• Task details: Your answer must be an exact repeat of the lines from the one containing "The image size is (994, 639)." through the last line of the records, both included, with no pictures.

• Data:
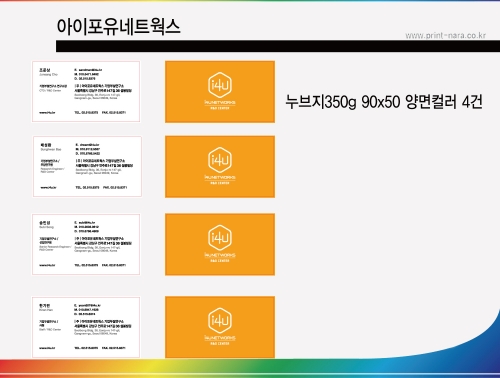The image size is (500, 378).
Task: Select the 누브지350g 90x50 양면컬러 4건 text
Action: click(x=384, y=102)
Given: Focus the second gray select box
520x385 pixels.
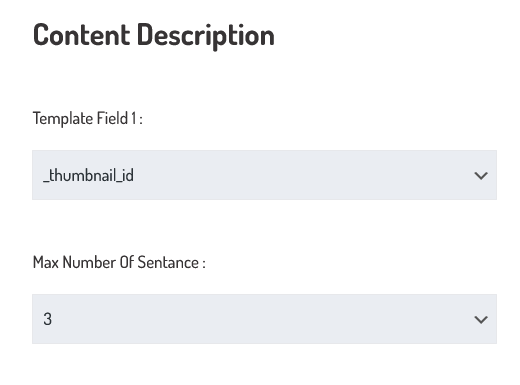Looking at the screenshot, I should coord(264,319).
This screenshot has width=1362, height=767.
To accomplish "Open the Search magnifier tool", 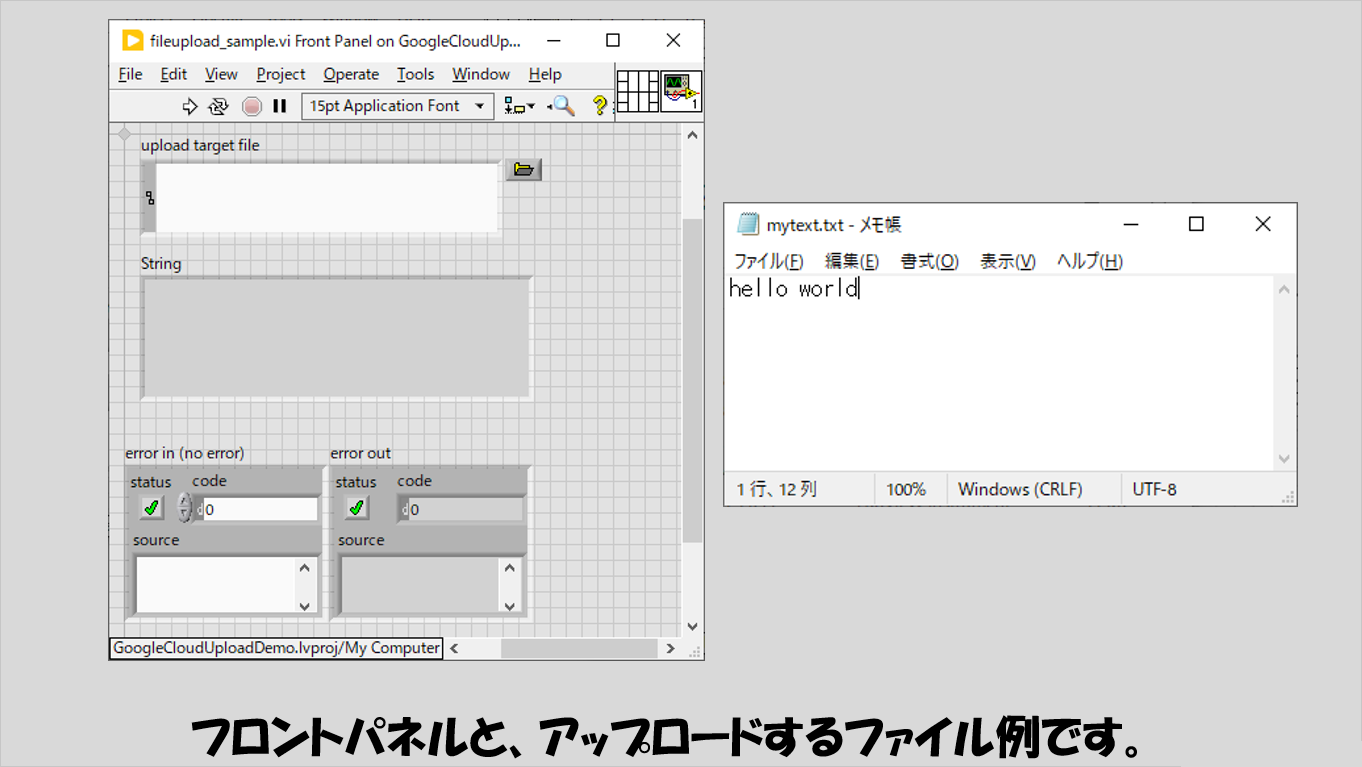I will pos(562,106).
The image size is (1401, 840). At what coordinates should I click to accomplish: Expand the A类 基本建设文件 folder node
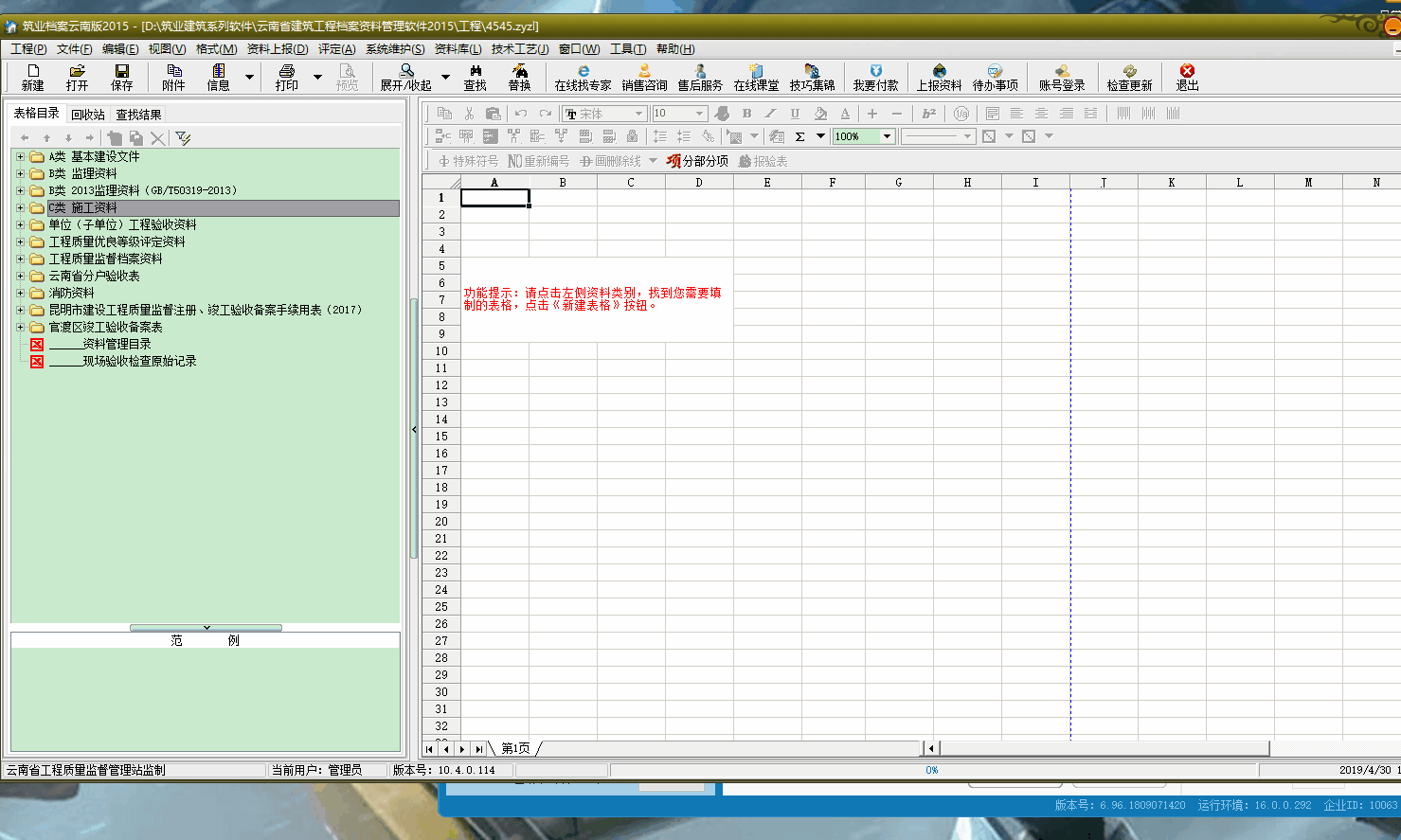click(20, 156)
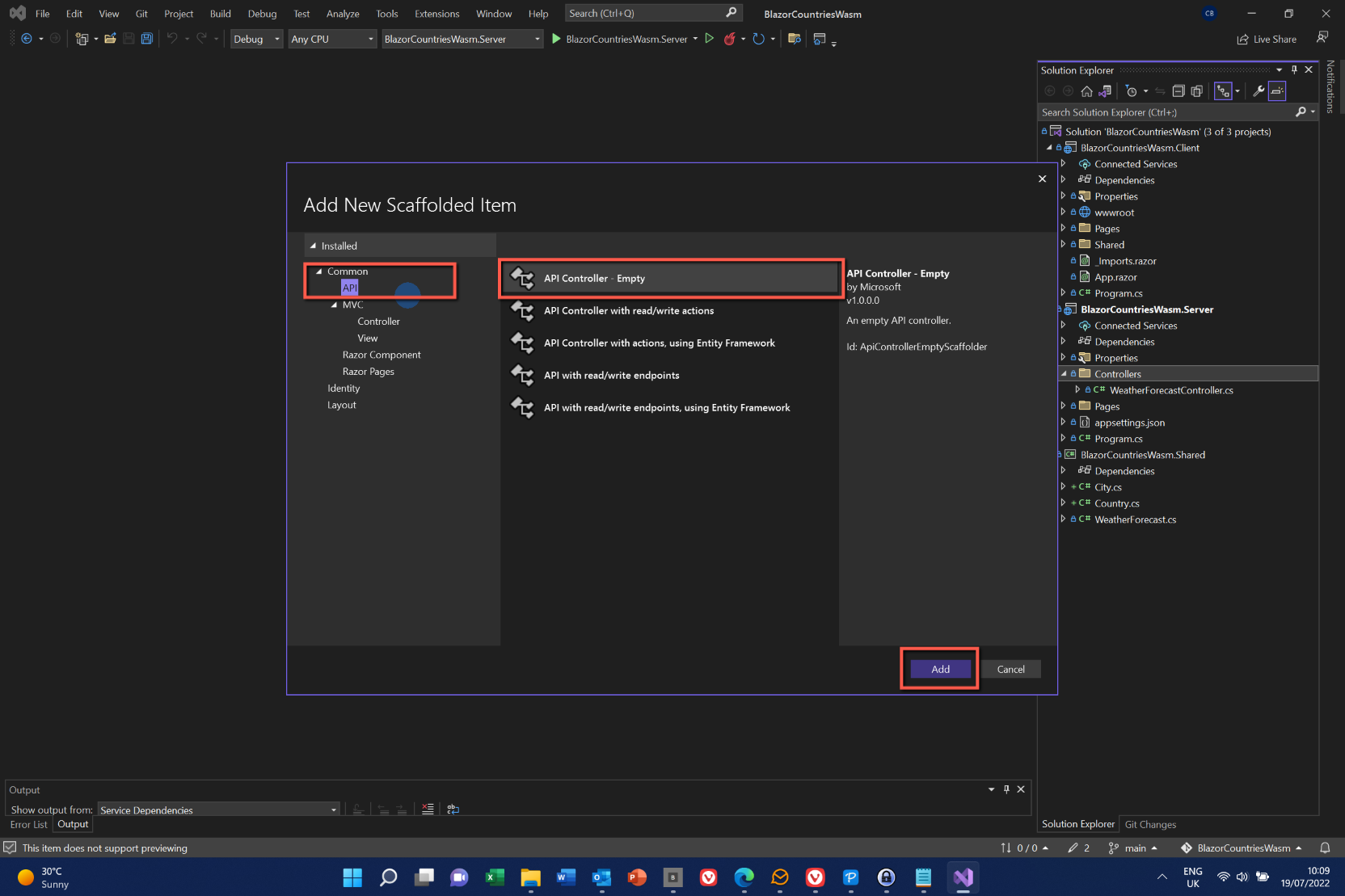Collapse the MVC tree node
The height and width of the screenshot is (896, 1345).
[335, 305]
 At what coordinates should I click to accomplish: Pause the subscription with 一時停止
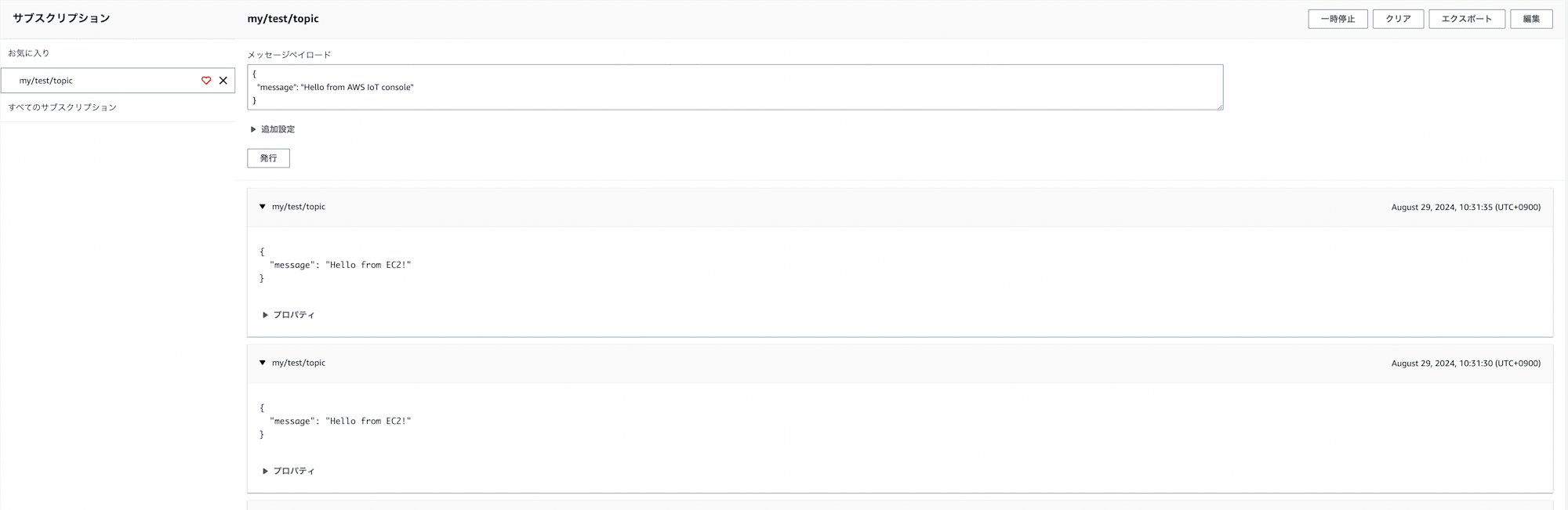click(1338, 19)
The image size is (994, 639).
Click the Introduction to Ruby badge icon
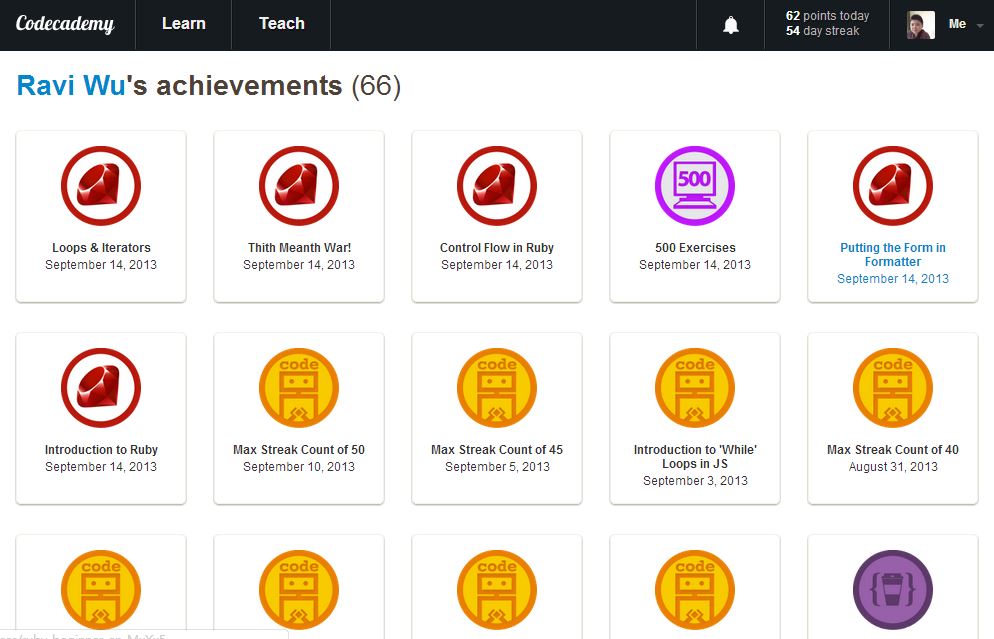click(x=101, y=389)
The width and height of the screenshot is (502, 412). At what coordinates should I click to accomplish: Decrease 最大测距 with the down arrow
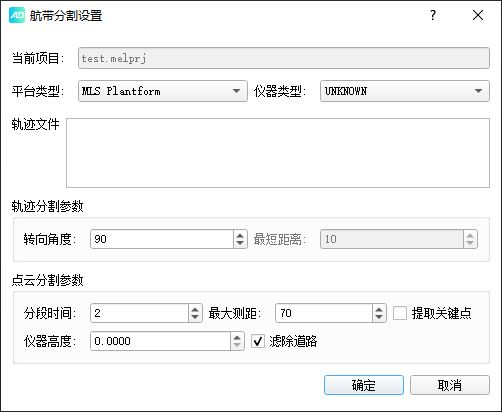[379, 317]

• Response to the exercise:
The image size is (994, 639).
Click the Introduction to Ruby badge icon
click(x=101, y=389)
The width and height of the screenshot is (502, 412). At what coordinates should I click to accomplish: Decrease 最大测距 with the down arrow
[379, 317]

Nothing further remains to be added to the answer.